## Passage to read
* BEGIN *

Hola,
I've been lurking on this list for months. Regrettably I have not been
able to contribute much to the source base due to my efforts to finish
school (done in a week!), and after which time I will be retiring from the
world at large for about a year.
However, it's clear to me (and many others) that Freenet is likely the
singularly most interesting and powerful piece of software currently in
development. So powerful, in fact, that I doubt that by the time the
platform becomes quite feature-comprehensive, easy-to-use, and popular
(I'd give ~1-2 years for 5 million nodes?) that the governments of the
world are going to do all they can to stop it, legally and technically.
Therefore, it seems to be prudent for someone to give a legal analysis as
to the probability that Freenet could be outlawed. Beyond that (and I am
sure that this has at least been somewhat discussed), if it is, in a
given region, illegal to run a Freenet node, are there mechanisms in the
network to participate quietly, using masking and other steganographic
techniques?
Because if Freenet truly delivers what we all think it can, there will be
nothing that the governments (and corporations!) of the world would like
better than to shut it down, even perhaps going so far as forcing the
U.N. to pass a resolution that could strongarm any nation on earth into
actively legally engaging any and all Freenet nodes. I think it would be
wise of the team to plan for the worst (i.e., expect this to happen) and
consider how existence could carry on even in that most stringent
environment.

* END *

## Data extract
* BEGIN *

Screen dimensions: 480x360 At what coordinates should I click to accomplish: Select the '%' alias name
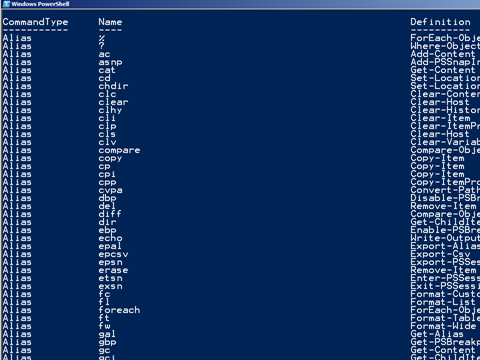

* END *

## What to work on
Reproduce the passage of the Freenet message above verbatim, from "Because if Freenet" to "environment.".

## Worked solution
Because if Freenet truly delivers what we all think it can, there will be
nothing that the governments (and corporations!) of the world would like
better than to shut it down, even perhaps going so far as forcing the
U.N. to pass a resolution that could strongarm any nation on earth into
actively legally engaging any and all Freenet nodes. I think it would be
wise of the team to plan for the worst (i.e., expect this to happen) and
consider how existence could carry on even in that most stringent
environment.